Thinking Outside the Box With an AI-Enabled Network
Artificial intelligence is rapidly changing the tech landscape as we know it.
“I’ve never seen a technology this powerful that’s moving as fast or is as cool,” says David Meyer, chairman of the board for OpenDaylight, a collaborative project with The Linux Foundation.
And while practical application of AI technologies at scale remain the province of big thinkers and tech disrupters, Enterprise Networking Planet notes that IT departments will empower the AI-enabled network. What does the enterprise network of the future look like in practice, and what’s the long-term business impact of thinking outside the box?
Parsing the Terms
AI is often conflated with other key concepts like machine learning and neural networks. While related, machine learning refers to the ability of computer systems to do something they weren’t originally programmed to do. Meanwhile, neural networks are digital networks modeled after the human brain in an attempt to replicate its efficiency.
According to Machine Design, AI is “usually defined as the science of making computers do things that require intelligence when done by humans.” AI networks amalgamate these ideas by offering an intelligent system that operates similarly to the human brain and is capable of learning new skills.
The Evolution of AI
As noted by New Scientist, U.K. AI firm DeepMind is looking to improve AI’s ability to evaluate the properties of one object — such as size, shape or color — compared to others around it. Already, the team has achieved 95.5 percent success in these relational challenges, which is slightly better than humans. And according to DigiTimes, tech companies are now beginning to integrate basic AI features with Internet of Things (IoT) and mobile devices to create cognitive manufacturing and end-to-end agile IoT manufacturing platforms.
Simply put, interest in AI is paying dividends, but a true imitation of the human mind — let alone an improvement on it — isn’t possible just yet.
So, what does the future look like?
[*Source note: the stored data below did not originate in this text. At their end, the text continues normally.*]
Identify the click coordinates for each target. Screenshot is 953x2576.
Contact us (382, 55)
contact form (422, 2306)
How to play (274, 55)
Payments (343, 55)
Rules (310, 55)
According to Enterprise Networking Planet, there are three critical features that compose an AI-enabled network:
- Cloud Architecture: AI networks will use the cloud to easily connect with multiple end points, manage robots and learn more about its operating environment to drive efficiency.
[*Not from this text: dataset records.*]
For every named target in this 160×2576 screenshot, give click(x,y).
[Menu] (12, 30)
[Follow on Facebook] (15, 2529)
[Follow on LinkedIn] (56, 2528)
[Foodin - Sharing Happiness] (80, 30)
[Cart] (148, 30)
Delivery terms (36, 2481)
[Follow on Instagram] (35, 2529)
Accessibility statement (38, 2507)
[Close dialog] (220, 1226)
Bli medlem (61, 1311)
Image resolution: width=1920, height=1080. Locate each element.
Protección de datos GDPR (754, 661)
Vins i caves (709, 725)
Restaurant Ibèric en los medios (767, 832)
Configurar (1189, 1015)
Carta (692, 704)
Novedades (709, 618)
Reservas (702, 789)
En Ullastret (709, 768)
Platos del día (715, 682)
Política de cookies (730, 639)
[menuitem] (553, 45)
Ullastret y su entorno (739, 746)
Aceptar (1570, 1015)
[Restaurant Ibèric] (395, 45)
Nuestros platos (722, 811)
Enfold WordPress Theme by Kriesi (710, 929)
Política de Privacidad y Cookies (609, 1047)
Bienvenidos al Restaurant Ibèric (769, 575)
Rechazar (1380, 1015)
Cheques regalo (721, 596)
- Massive Data Storage: These networks must store incoming data that’s relevant to organizational goals and effectively use this data to learn more about its operational role.
- High Processing Speed: Already, supercomputers such as IBM’s Watson are able to read 200 million pages of literature in mere seconds. Advanced AI networks need to collect and process information even more quickly to empower real-time decision-making — especially as these networks move into areas that involve human behavior.
Ideally, IT systems will become both self-learning and self-maintaining, able to deliver both better actionable insight and improve overall functioning to excel at their tasks. While the future hasn’t arrived quite yet, a ready-made market and significant tech investment are paving the way for the rise of an AI-enabled network.